Utility companies provide electricity without interruption to houses and businesses in the territory they serve. To produce electricity, they tap into a mix of power sources, from fossil fuels to nuclear, with a growing share coming from renewables — mainly solar and wind energy.
“During the day, solar often provides free energy, so there’s less overall need for production from generators,” Brown said, “while this reverses in the evening.”
In addition, unexpected cloud cover or sudden temperature changes may force system operators to quickly reshuffle production, he said, which poses an operational challenge.
“When utilities ramp up production from traditional sources—such as generators fueled by coal or natural gas—they need to consider that each of them has different start-up and operational efficiencies,” Brown said. “Finding an optimal mix is a very complex problem, which also requires looking ahead into how conditions can change.”
Brown said some generators are slow-start—it takes a few hours to get them to full speed, but then they run at relatively low costs. He said fast-start generators—called “peakers”—activate quickly, but cost more to run.
Brown added that nuclear plants often need to stay on, and noted that many utilities also use hydro storage, pumping water to a higher altitude and then letting it fall to generate electricity.
“There might be hundreds or thousands of assets they need to coordinate,” Brown said.
Brown and his coauthor Professor James Smith of the Tuck School of Business at Dartmouth College developed an approach for dealing with this challenge in a paper titled “Unit Commitment without Commitment: A Dynamic Framework for Managing an Integrated Energy System Under Uncertainty.” The paper emerged as part of their work on the project “A Grid that is Risk Aware for Clean Electricity (GRACE)," led by Dalia Patino-Echeverri, a professor at Duke’s Nicholas School of the Environment.
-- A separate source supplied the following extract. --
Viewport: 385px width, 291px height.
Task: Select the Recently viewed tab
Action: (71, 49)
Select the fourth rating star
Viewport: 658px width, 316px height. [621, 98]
A “unit commitment” problem
Brown said their goal was to improve the current industry practice of committing to an energy mix ahead of time—based on single forecasts of demand and renewable production.
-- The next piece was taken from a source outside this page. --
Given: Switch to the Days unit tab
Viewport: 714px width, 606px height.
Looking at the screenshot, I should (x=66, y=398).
He said utilities typically commit the slow-starting and hydro-storage units in their daily plan, which relies on these point forecasts. Brown said if the utility must make up for a shortfall in supply from renewables or faces unexpectedly high demands due to changes in weather conditions, they ramp up the slow-start units they have committed for the day or use fast-starting “peakers” to fill in the gaps.
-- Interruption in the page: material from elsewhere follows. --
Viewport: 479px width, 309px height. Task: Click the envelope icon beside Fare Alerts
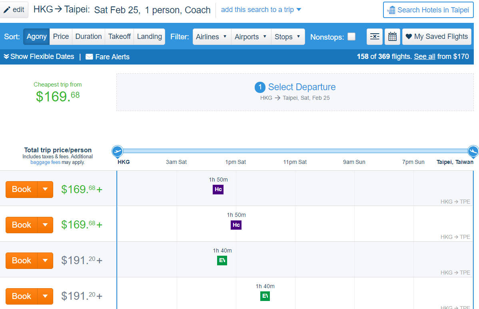pyautogui.click(x=89, y=57)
“But this can be inefficient,” Brown said. “Sometimes it might be better to turn on a slow-start generator that they had previously committed to keep off, and vice versa.”
A key aspect of their approach is that it explicitly incorporates uncertainty.
“You want to incorporate uncertainty upfront, but it needs to be computationally manageable,” Brown said. “And ideally the plan allows for flexibility, especially in systems with more solar or wind capacity. Current industry practice does not include uncertainty at all—not because they don’t recognize the uncertainty or aren’t sophisticated, but because doing so is incredibly challenging.”
The approach by Brown and Smith assigns each energy source a value that changes depending on the variable conditions. For example, the value of a power plant varies with its operational status, current weather conditions, and the demand for electricity at any point in time, Brown said.
“At the start of each day, we solve a dynamic optimization problem for each unit, factoring in many possible scenarios,” he said. ”Decomposing the problem across units like this greatly simplifies the problem, but this also requires us to design prices to capture the cost of production for the ‘last’ unit of power in the system at each point in time.”
The goal is to minimize costs not just for the next hour but also thinking forward about the implications of each decision, Brown said.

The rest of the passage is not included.